I want to be clear that electoral politics is but a small part of a much

larger strategy. Anarchist tenant organizer Ingrid Chapman underlines

this point, “When organizing around propositions we must look past the

elections, because the reality of the system is that the wealthy

rightwing has a clear advantage, and hard-fought progressive laws can be

–and often are–overturned or tremendously weakened. We must always be

thinking about how and what we are building for post-election day. Not

just getting folk out to vote, but where does that community power go

after the election? How can this campaign build long lasting

relationships, build skills and build a base of people who are empowered

and organized to continue the fight for justice – win or lose? And when

we win or lose, what tactics can we use outside the electoral system and

formal politics to empower folk and keep fighting? Because one of our

major struggles is fighting against disempowerment all around us.”

So, what are we going to do about this presidential election?

Beyond Bush, Against Imperialism

The focus of my argument about electoral politics has been elections on

the local and state level. Getting the Bush administration out of the

White House is not my primary goal, but nevertheless, it is a goal.

Gabriel Sayegh has contributed an important essay “Tear down the prison,

get out the vote: an antiracist argument for voting” which presents a

strong argument to white radicals to vote against Bush.
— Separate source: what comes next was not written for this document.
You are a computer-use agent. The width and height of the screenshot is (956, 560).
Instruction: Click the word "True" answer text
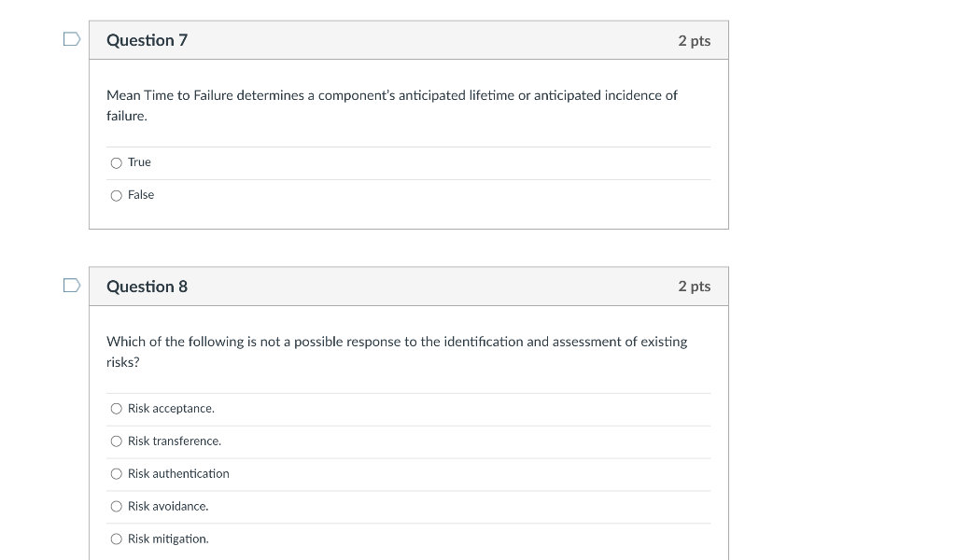click(139, 162)
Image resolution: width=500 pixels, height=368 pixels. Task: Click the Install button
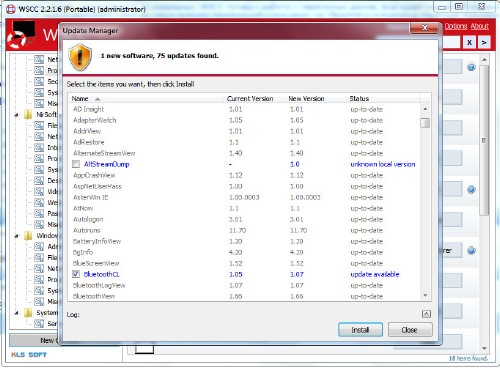click(x=360, y=330)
He writes: “If white activists continue along the line of ‘there’s no

different between the candidates so I won’t vote’ then we miss the very

important ways that the candidates do differ, and how those differences

can be leveraged in an effort to build a stronger movement. While Bush

and Kerry are certain to serve many of the same corporate masters, there

are everyday material realities which, however small they may seem to

upper and middle class white people, are indeed enormously significant

to those who aren’t white or aren’t middle/upper class. For instance,

Bush’s first act in offices was to place a global gag rule on

reproductive rights and abortion clinics around the world, effectively

undermining the right to family planning services to women around the

globe. And who are those women? Poor women of color.”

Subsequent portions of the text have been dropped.